If you like singing carols then we have plenty of opportunities in the church. All the school carol services are open to the public, there’s the Friends of the Royal Free Concert on 14th and a feast of Renaissance music and mediaeval carols with Siglo de Oro on 19th and, of course, our own much loved Service of Nine Lessons and Carols on 20th. You can find details of all these in the diary pages and further on in this issue.

Two sermons this month – Father Jim’s of a few weeks ago on our respo9nsibility for climate chaos and The Inn Keeper, Father Stephen’s address for the children on Christmas Day last year. It’s a good story and can bear a little retelling amongst all the fripperies of Christmas.

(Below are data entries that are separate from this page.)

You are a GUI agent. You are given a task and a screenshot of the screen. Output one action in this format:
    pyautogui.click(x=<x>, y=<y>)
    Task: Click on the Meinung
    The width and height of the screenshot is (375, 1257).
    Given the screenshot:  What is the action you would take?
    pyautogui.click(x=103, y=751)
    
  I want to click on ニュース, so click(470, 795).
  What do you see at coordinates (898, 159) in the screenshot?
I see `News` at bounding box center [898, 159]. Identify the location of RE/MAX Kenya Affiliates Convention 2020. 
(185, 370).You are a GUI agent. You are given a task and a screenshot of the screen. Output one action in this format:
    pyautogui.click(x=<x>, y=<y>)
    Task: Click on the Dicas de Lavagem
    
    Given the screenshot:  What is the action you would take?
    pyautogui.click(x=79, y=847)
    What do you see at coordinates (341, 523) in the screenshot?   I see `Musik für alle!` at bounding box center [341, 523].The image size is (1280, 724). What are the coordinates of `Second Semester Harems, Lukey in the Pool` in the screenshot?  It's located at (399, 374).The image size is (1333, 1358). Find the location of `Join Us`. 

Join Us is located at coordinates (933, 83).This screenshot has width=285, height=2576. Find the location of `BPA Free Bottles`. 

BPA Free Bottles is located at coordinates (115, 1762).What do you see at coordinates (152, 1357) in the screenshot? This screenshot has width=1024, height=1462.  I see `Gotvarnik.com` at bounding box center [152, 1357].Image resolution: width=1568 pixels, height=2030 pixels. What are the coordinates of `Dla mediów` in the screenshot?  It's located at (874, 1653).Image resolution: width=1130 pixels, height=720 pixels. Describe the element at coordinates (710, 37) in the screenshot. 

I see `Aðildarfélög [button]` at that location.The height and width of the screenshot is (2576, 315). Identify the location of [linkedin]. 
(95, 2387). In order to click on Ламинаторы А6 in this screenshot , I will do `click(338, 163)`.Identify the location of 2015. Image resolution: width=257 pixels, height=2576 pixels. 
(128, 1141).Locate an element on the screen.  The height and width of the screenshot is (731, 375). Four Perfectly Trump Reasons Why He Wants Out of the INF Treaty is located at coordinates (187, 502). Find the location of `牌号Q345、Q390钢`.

Meanwhile there is life outside the Christmas chaos: we say goodbye to Mother Sarah on 6th December – sadly but rejoicing that she won’t be far away, is maintaining our links with our Cathedral, and wishing her every joy as their new minor canon. The Women’s Bible Study group will continue without her – a tribute to her leadership that they have bonded as a group able to sustain her loss; the Wednesday Bible study groups continue too, there’s one more Holy Hamsters meeting before the school holidays and the lottery project has gardening and tree events on 6th. The work being done by Honia’s volunteers [some from the parish, some new to us] is making an astounding difference – on 21st November they made Bat and Bird boxes which we expect to see on our trees shortly. It looks as if the path work will have to wait until the Spring now, winter weather not being conducive to path-laying, but it’s something to look forward to. And if all else fails to cheer you up, the days start getting longer even before we get to Christmas and it’ll all be over in a few weeks.

Happy Christmas!

Footnote:
A few weeks ago the parish office received an email from an historian trying to verify the following story:

‘The Hampstead Prima Donna’
In 1879, the Rev FS Burnaby, vicar of Hampstead, went into police court to charge a female parishioner with being disruptive. Her singing was very loud and very off key to the point of unsettling the choir, which was the vicar’s pride and joy. He had repeatedly tried to convince the woman to sing more quietly, or perhaps, worship elsewhere. Nothing worked.

I’d never heard this story [and it’s not one you’d forget, is it?] but I do so hope it’s true.